At the beginning of us and when times are good, I pictured us being an awesome team, tackling problems together, building a life together, growing together, supporting each other, being equals. I expect the day to day relationship issues and problems, but I was not prepared for the problems that have come from being with my partner. After time I began to realize that my partner isn’t supportive, he is distant and unemotional, he heavily uses drugs and that’s just the beginning. I feel confused, frustrated and very disappointed. I think often, how can this be my life, I deserve so much more, why does he want to put such problems on me, when he clearly is a train wreak. How can he stand by and watch me suffer, cry, lose who I am, the woman he feel in love with, instead of taking his problems and leave me be.
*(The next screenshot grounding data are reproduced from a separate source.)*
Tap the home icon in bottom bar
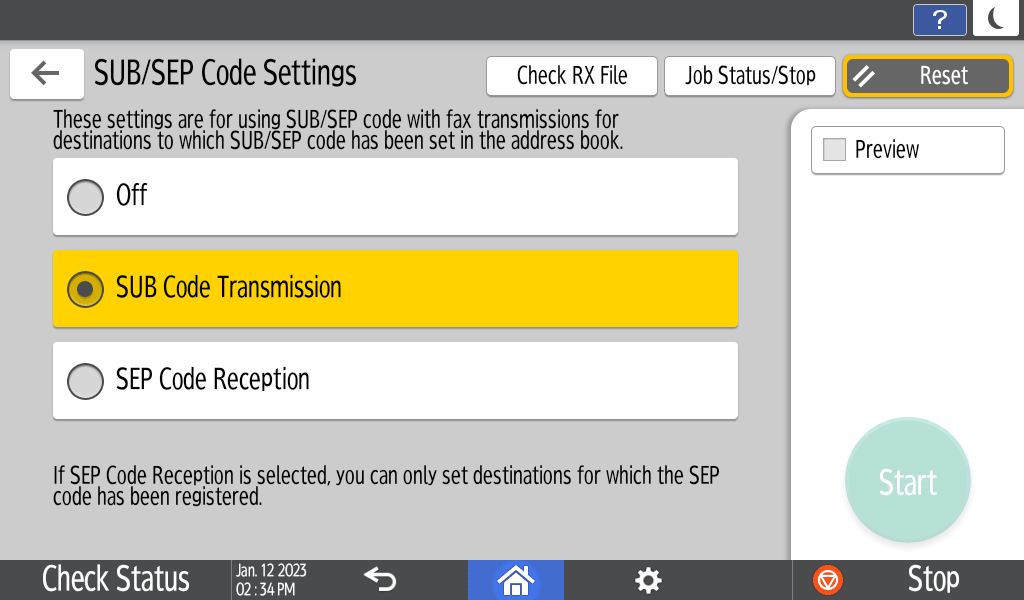 (516, 580)
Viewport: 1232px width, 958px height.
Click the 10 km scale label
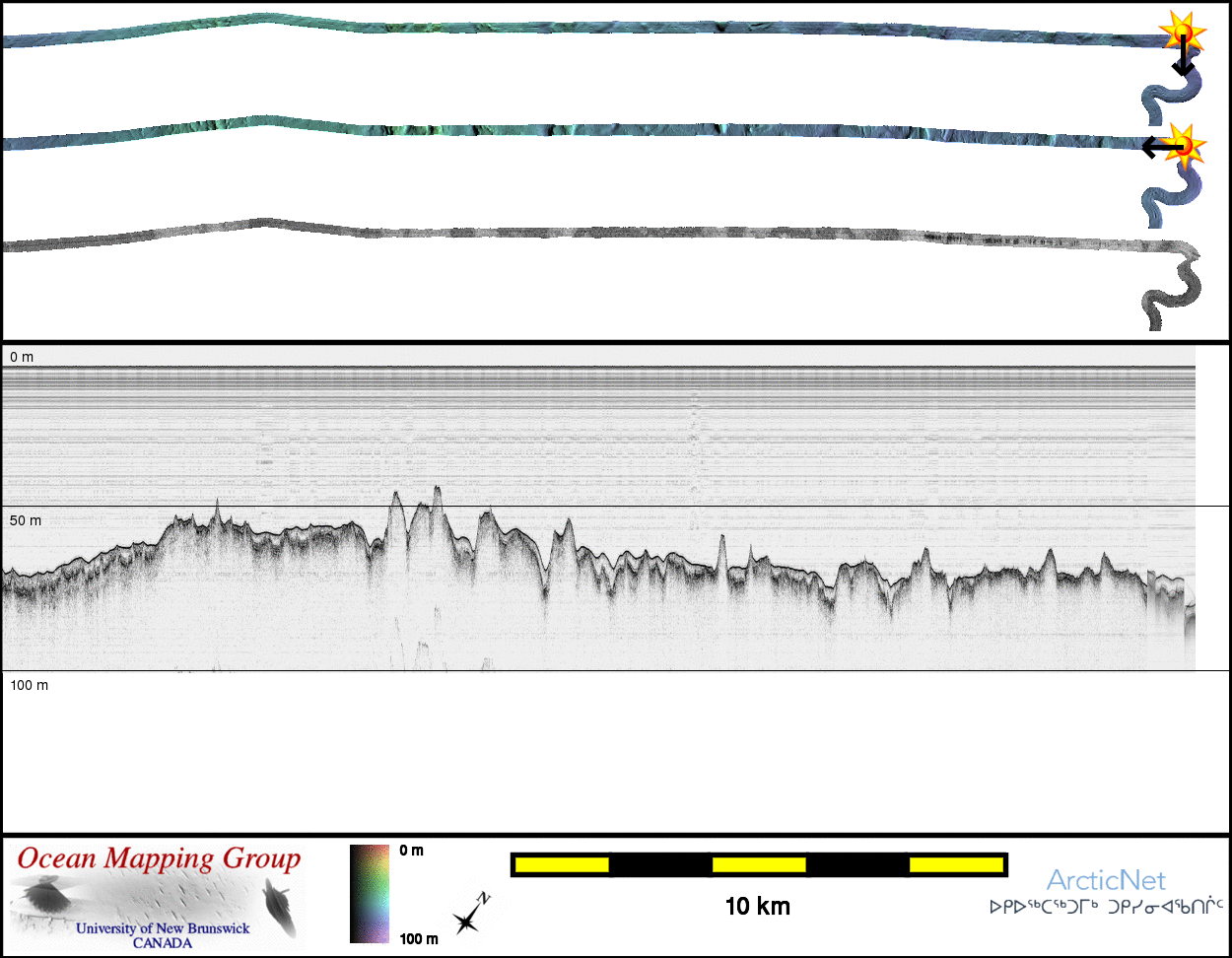pyautogui.click(x=757, y=906)
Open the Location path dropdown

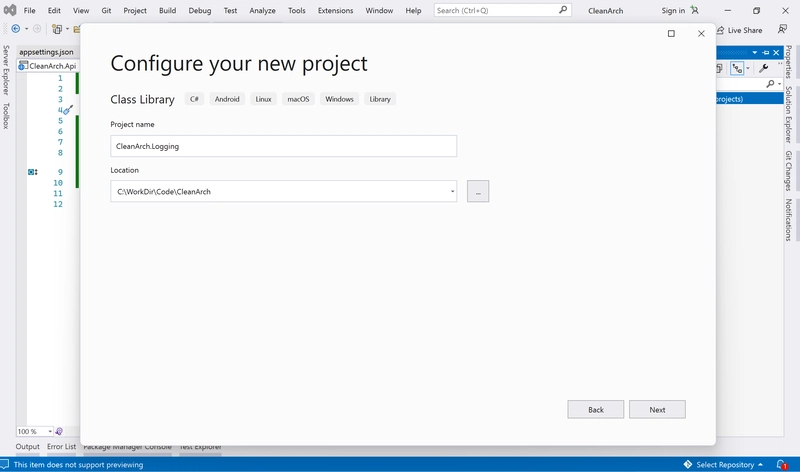tap(452, 191)
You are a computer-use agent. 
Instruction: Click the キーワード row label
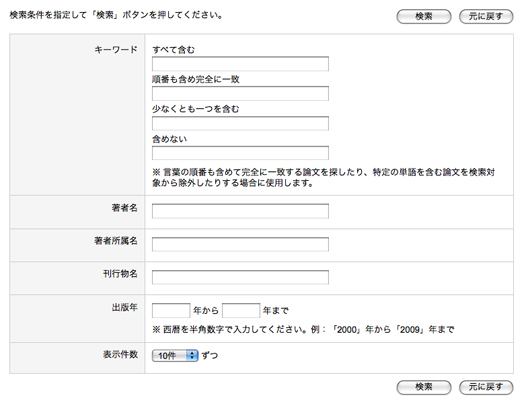(x=116, y=50)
I am so worn down all the hopes and dreams I had about us, about our future are slipping away and becoming just that…dreams. I just don’t have the energy to pursue them any more.

I have become someone I don’t like. I have become a girlfriend I don’t like. I’m not getting the life I dreamt of, or the one he promised me. I am exhausted, and am tired of going round in circles with no promising changes. There for I have become a miserable, resentful, nagging girlfriend, who to him must just seem unsupportive and a kill joy to the life he wants to live. But he won’t accept that he has to make the changes, that he is extremely difficult, that he makes my life harder instead of working together, that his adhd, and drug addiction are the cause of most of our woes.

So if according to him, it all depends on me, it’s all up to me to change my expectations and do things differently. Then I guess I’m just not a big enough person to do it. And I need to walk away. I can do a lot, and I can do more than a lot of people, I am strong willed, and I can work hard and make really hard changes to better myself and my life…………But I can’t do all that for someone else and I simply can’t do everything.